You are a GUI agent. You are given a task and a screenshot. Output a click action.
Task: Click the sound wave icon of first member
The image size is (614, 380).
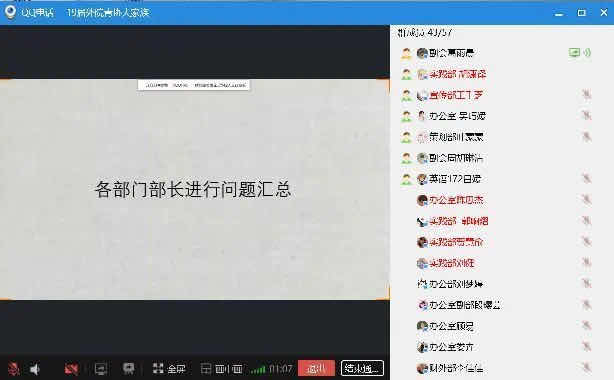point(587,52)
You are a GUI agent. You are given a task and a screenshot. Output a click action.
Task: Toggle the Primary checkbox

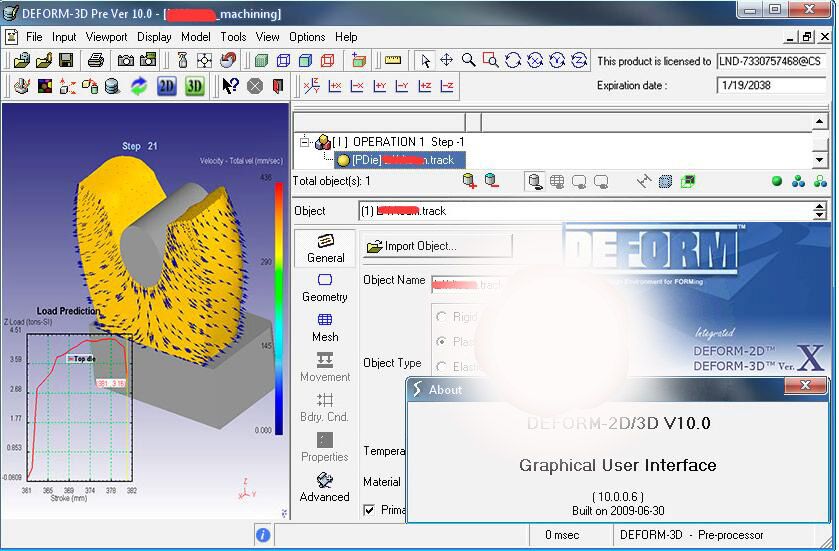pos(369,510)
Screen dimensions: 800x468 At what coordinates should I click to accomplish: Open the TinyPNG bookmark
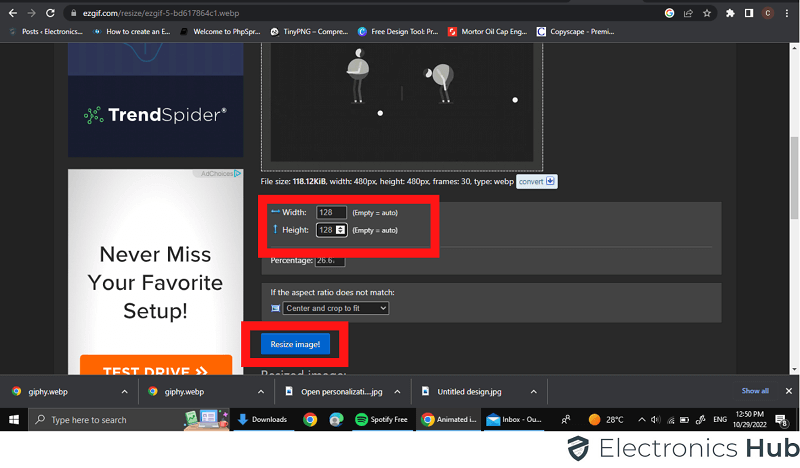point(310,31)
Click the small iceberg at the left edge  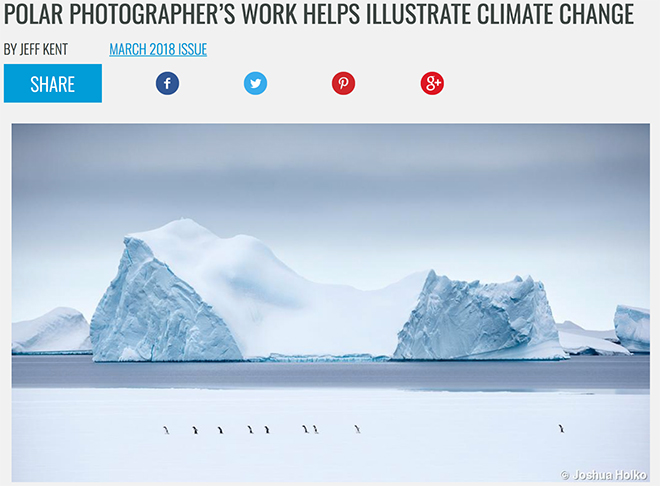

### WHAT TO DO
A faithful copy of every record is needed here. Leave the images out of it.

### REPLY
You are a GUI agent. You are given a task and a screenshot. Output a click action.
Task: Click the sound wave icon of first member
The image size is (614, 380).
point(587,52)
You are a GUI agent. You are given a task and a screenshot. Output a click action.
Task: Toggle the Primary checkbox

pos(369,510)
Screen dimensions: 800x468 At what coordinates should I click to accomplish: Open the TinyPNG bookmark
point(310,31)
Click the small iceberg at the left edge  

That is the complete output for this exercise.